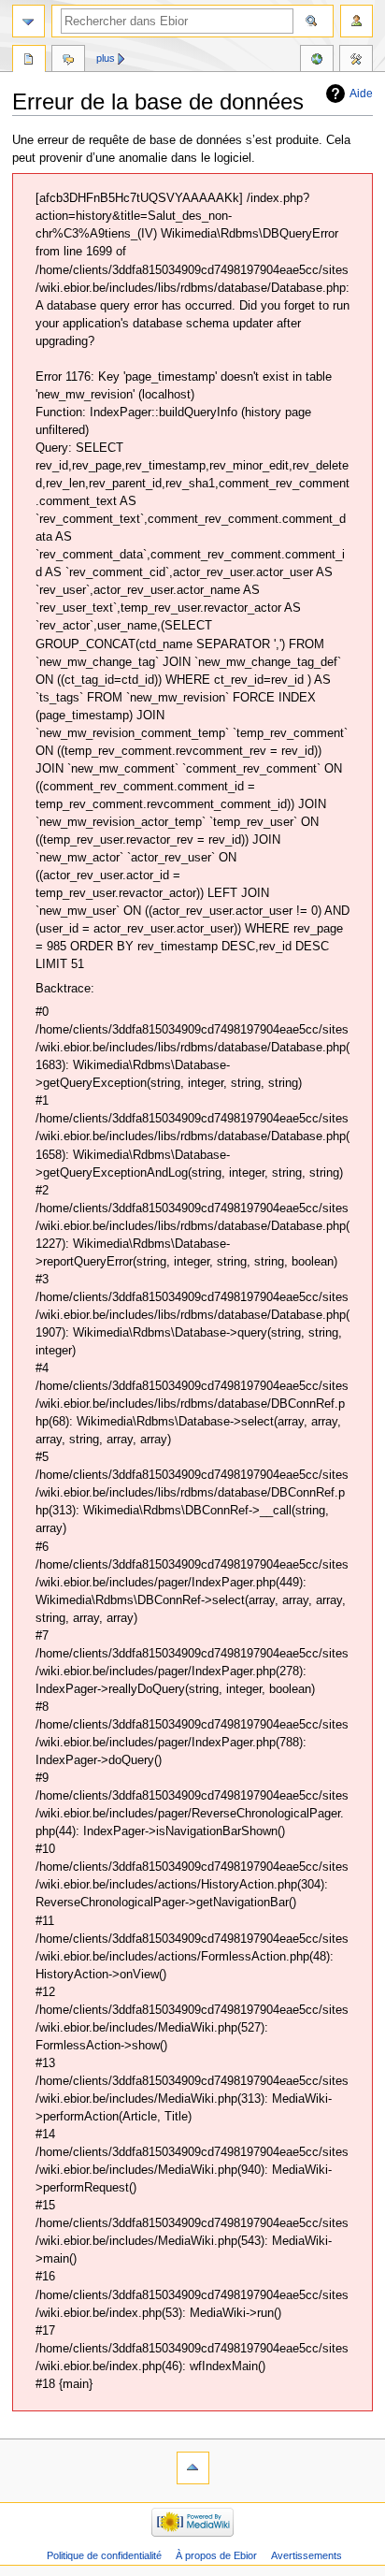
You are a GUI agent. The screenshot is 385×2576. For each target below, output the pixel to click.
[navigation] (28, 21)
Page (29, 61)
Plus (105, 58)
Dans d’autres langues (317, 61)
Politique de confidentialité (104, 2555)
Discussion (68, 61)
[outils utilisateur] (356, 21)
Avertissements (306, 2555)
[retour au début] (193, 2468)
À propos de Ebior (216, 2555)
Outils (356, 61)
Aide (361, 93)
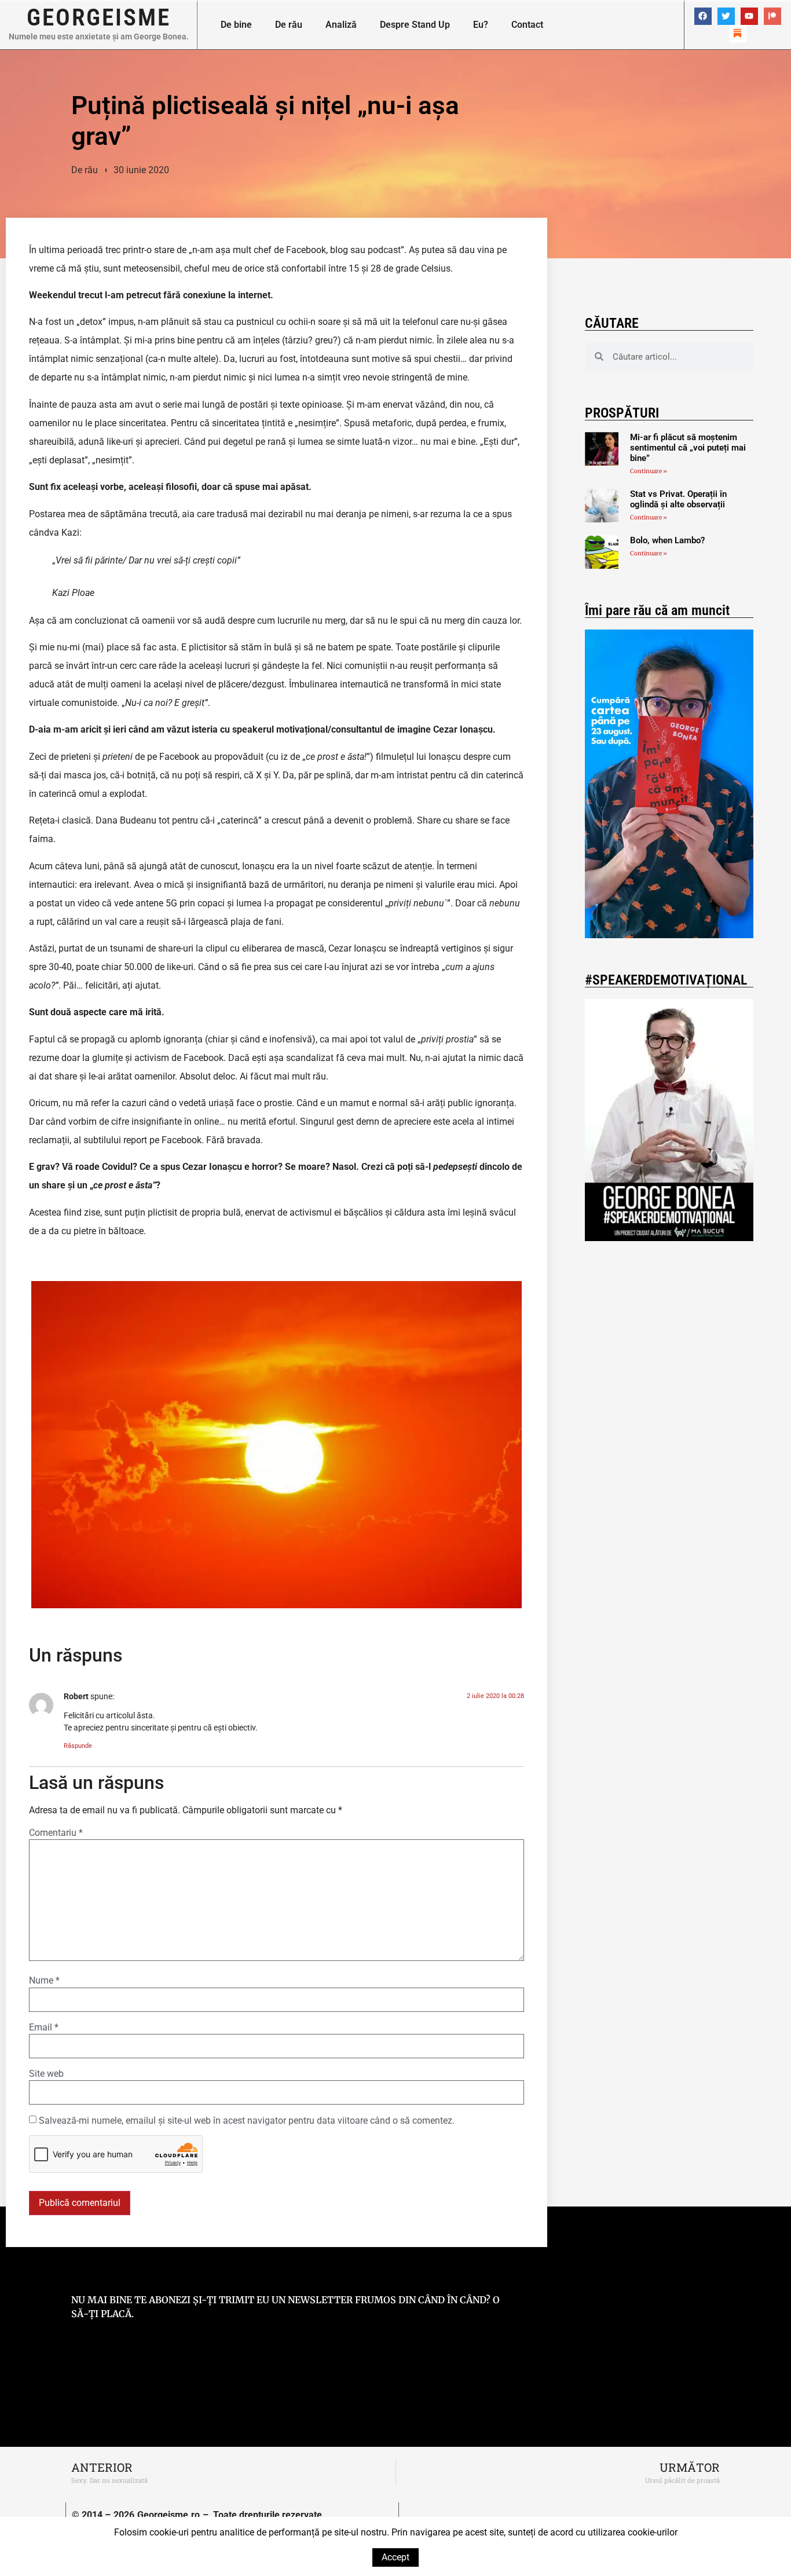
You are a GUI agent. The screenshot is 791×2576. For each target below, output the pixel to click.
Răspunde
-------------------------
Problem statement => Give the number of lines in the entries that contain the word "each", without any other words.

Reply to the exercise => 2